The motion trajectory detected through the DMR-based localization was smoothed using the EKF and compared with the trajectory identified through the SLAM method. The DMR–NCC trajectory was also compared with the SLAM trajectory. Figure 18a depicts the DMR–CMAD trajectory. However, because all three trajectories were very similar, three sections of the trajectories were locally magnified: Figure 18b displays the start and end sections, Figure 18c depicts the middle section, and Figure 18d illustrates the U-turn around the landmark. Specifically, the DMR–NCC trajectory is denoted by dots, the SLAM trajectory is denoted by circles, and the DMR–CMAD trajectory is denoted by crosses. Notably, when the car was reversing, sideways deviations occurred in the window-based localization. As indicated by Figure 18e, the lateral error at the 404th frame (i.e., when the car was making the U-turn) was the most substantial and the maximal lateral error was approximately 6.31 grids (63.1 cm).
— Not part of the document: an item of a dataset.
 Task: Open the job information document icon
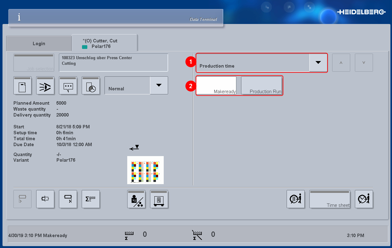[22, 85]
By contrast, the longitudinal errors were notable before the U-turn and decreased after the U-turn; the maximal longitudinal error, which was near the end point, was 3.34 grids (33.4 cm). Meanwhile, the variance in the localization errors of the DMR–NCC trajectory was substantial before the car turned, when the car turned, and when the car was approaching the end point. The maximal lateral error was approximately 19.04 grids (190.4 cm); the maximal longitudinal error was 26.9 grids (269 cm). The performance of the proposed DMR–CMAD algorithm is verified via vehicle tests on an outdoor proving ground. The proposed algorithm will be useful in the implementation of lane-level automated driving control.
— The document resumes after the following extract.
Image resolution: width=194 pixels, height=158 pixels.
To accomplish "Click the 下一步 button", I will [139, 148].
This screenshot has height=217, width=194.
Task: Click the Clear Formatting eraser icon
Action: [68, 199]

3.4. Comparison of the Indoor and Outdoor Errors

The comparison of the root mean square errors (RMSEs) and SDs of the indoor and outdoor errors are outlined in Table 1. The accuracy of the DMR–CMAD trajectories approximated that of the Window trajectories, but the errors of the DMR–NCC trajectories, particularly those of the outdoor trajectory, were more substantial.
In the experiment, Velodyne LiDAR (VLP-16) was employed to scan the surrounding environment using a laser and establish a 3D point cloud. The computer platform that was used for vehicle localization was equipped with an Intel i5 CPU, 8 GB DDRIII. Table 2 presents a list of the average localization time of all four methods examined in the indoor (totally 734 frames) and outdoor (totally 1274 frames) experiments. The localization time of the DMR–CMAD method was the shortest, the localization time of the DMR–NCC method was two to three times that of the Window and DMR–CMAD methods, and the localization time of the SLAM method was the longest. Notably, the localization times also varied between the indoor and outdoor environments, in part because the area of the indoor site was smaller and the speed the car was slower compared with the outdoor site.

4. Conclusions

This study employed the map-based DMR localization method to improve upon the sudden sideways and backwards deviations in the window localization algorithm. The DMR–CMAD and window methods did not differ substantially in their localization errors according to the RMSE and SD comparison results. However, the DMR–NCC method exhibited more errors and required more localization time than did the DMR–CMAD and window methods; the DMR–CMAD method was the least time-consuming of the four employed methods. Because the features of the outdoor experiment environment were more complicated than those of the indoor environment, the feature registration accuracy was slightly lower in the outdoor experiment than in the indoor environment, and the outdoor localization errors were markedly larger than the indoor localization errors. However, the localization accuracy of the DMR–CMAD method was overall ideal, and the method was confirmed as applicable for instant localization.
This study also incorporated the LiDAR to capture the environmental features on-site, which were then registered with the feature data in the map database to identify the optimal location and direction. However, if the features of future experimental sites differ from those of the map database, inaccurate localization may result. Furthermore, because Velodyne VLP-16 LiDAR was used to extract the on-site environmental characteristics, its number of point clouds was less than those of other 3D LiDAR systems. The point cloud densities in outdoor environments were relatively sparse, and the great variation of the point clouds between each frame resulted in substantial matching iteration error. Therefore, other types of sensors—GPS and IMU—can be used to reduce the problem of matching iteration error.

Author Contributions

C.-M.H. contributed the ideas of the research and research supervision; C.-W.S. prepared and performed the experiments; C.-M.H. contributed to writing and revising the manuscript.

Funding

This work was supported in part by the Ministry of Science and Technology, Taiwan, under the grants: Institute of Information Industry, Taiwan and MOST 106-2221-E-027-064, MOST 107-2221-E-027-122 – and MOST 107-2622-E-027-009 -CC3 Taiwan.

Conflicts of Interest

The authors declare no conflict of interest.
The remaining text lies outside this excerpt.